We manage our derivative instruments on a portfolio basis and the valuation adjustments described above are calculated on this basis. We believe that the portfolio level approach represents the highest and best use for these assets as there are benefits inherent in naturally offsetting positions within the portfolio at any given time, and this approach is consistent with how a market participant would view and value the assets and liabilities. Although we take a portfolio approach to managing these assets/liabilities, in order to reflect the fair value of any one individual contract within the portfolio, we allocate all valuation adjustments down to the contract level, to the extent deemed necessary, based upon either the notional contract volume, or the contract value, whichever is more applicable.
 
The methods described above may produce a fair value calculation that may not be indicative of net realizable value or reflective of future fair values. While we believe that our valuation methods are appropriate and consistent with other market participants, we recognize that the use of different methodologies or assumptions to determine the fair value of certain financial instruments could result in a different estimate of fair value at the reporting date. We review our fair value policies on a regular basis taking into consideration changes in the marketplace and, if necessary, will adjust our policies accordingly. See Note 11 - Risk Management and Hedging Activities.
Valuation Hierarchy
Our fair value measurements are grouped into a three-level valuation hierarchy and are categorized in their entirety in the same level of the fair value hierarchy as the lowest level input that is significant to the entire measurement. The valuation hierarchy is based upon the transparency of inputs to the valuation of an asset or liability as of the measurement date. The three levels are defined as follows.
Level 1 — inputs are unadjusted quoted prices for identical assets or liabilities in active markets.
Level 2 — inputs include quoted prices for similar assets and liabilities in active markets, and inputs that are observable for the asset or liability, either directly or indirectly, for substantially the full term of the financial instrument.
Level 3 — inputs are unobservable and considered significant to the fair value measurement.
A financial instrument’s categorization within the hierarchy is based upon the level of judgment involved in the most significant input in the determination of the instrument’s fair value. Following is a description of the valuation methodologies used as well as the general classification of such instruments pursuant to the hierarchy.
Commodity Derivative Assets and Liabilities

We enter into a variety of derivative financial instruments, which may include exchange traded instruments (such as New York Mercantile Exchange, or NYMEX, crude oil or natural gas futures) or over-the-counter, or OTC, instruments (such as natural gas contracts, crude oil or NGL swaps). The exchange traded instruments are generally executed with a highly rated broker dealer serving as the clearinghouse for individual transactions.

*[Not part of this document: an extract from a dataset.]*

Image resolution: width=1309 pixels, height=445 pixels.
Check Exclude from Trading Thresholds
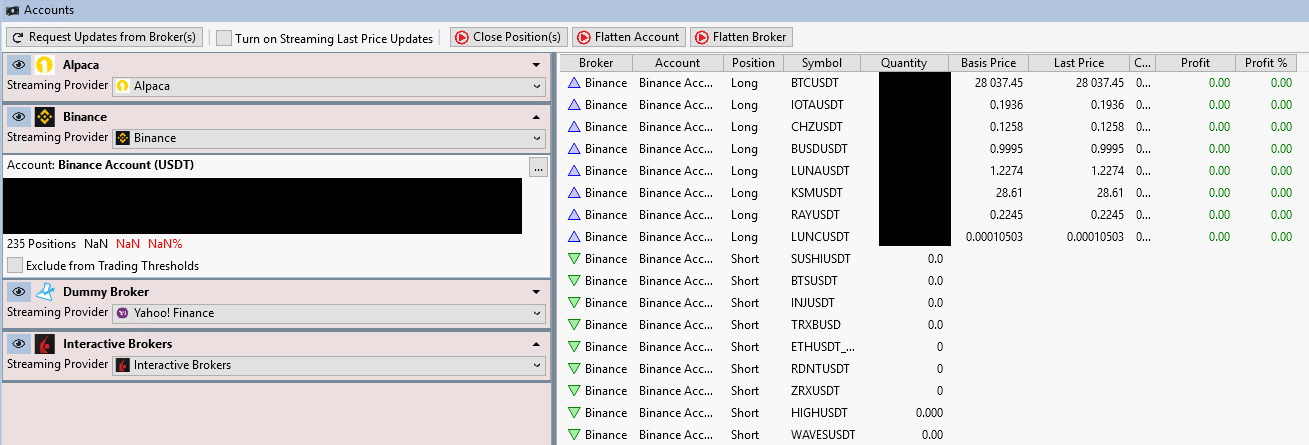point(15,266)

Our activities expose us to varying degrees of commodity price risk. To mitigate a portion of this risk and to manage commodity price risk related primarily to owned natural gas storage and pipeline assets, we engage in natural gas asset based trading and marketing, and we may enter into natural gas and crude oil derivatives to lock in a specific margin when market conditions are favorable. A portion of this may be accomplished through the use of exchange traded derivative contracts. Such instruments are generally classified as Level 1 since the value is equal to the quoted market price of the exchange traded instrument as of our balance sheet date, and no adjustments are required. Depending upon market conditions and our strategy we may enter into exchange traded derivative positions with a significant time horizon to maturity. Although such instruments are exchange traded, market prices may only be readily observable for a portion of the duration of the instrument. In order to calculate the fair value of these instruments, readily observable market information is utilized to the extent it is available; however, in the event that readily observable market data is not available, we may interpolate or extrapolate based upon

15

DCP MIDSTREAM, LP
NOTES TO CONDENSED CONSOLIDATED FINANCIAL STATEMENTS
Three Months Ended March 31, 2017 and 2016 - (Continued)
(Unaudited)

observable data. In instances where we utilize an interpolated or extrapolated value, and it is considered significant to the valuation of the contract as a whole, we would classify the instrument within Level 3.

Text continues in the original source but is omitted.